### Exercise details
From the line that contains "This screenshot has width=1080, height=587." through the closing line of the entries, write out each line exactly; pictures stay out.

────────────────

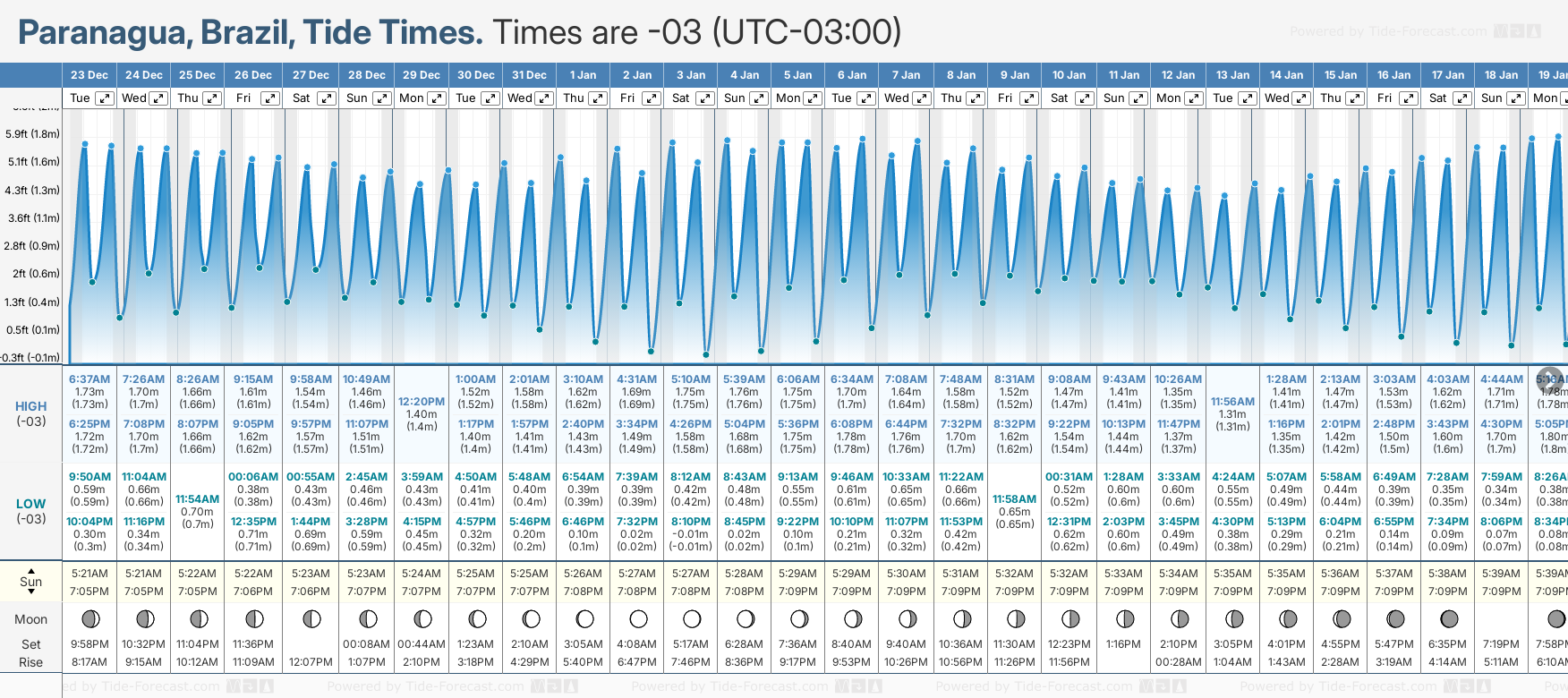Screen dimensions: 1568x698
Task: Expand the Tue 23 Dec day view
Action: [x=104, y=98]
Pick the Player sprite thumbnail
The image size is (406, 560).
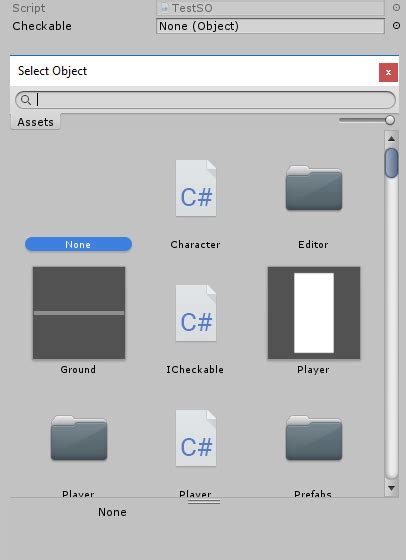click(314, 313)
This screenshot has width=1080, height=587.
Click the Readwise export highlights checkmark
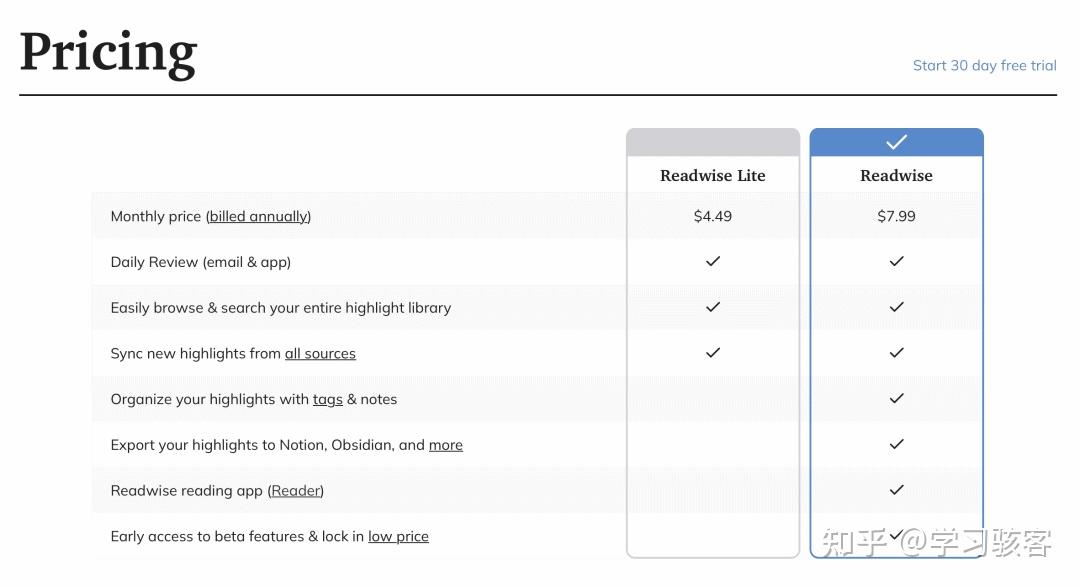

────────────────

### Task solution
This screenshot has width=1080, height=587.
Click the Readwise export highlights checkmark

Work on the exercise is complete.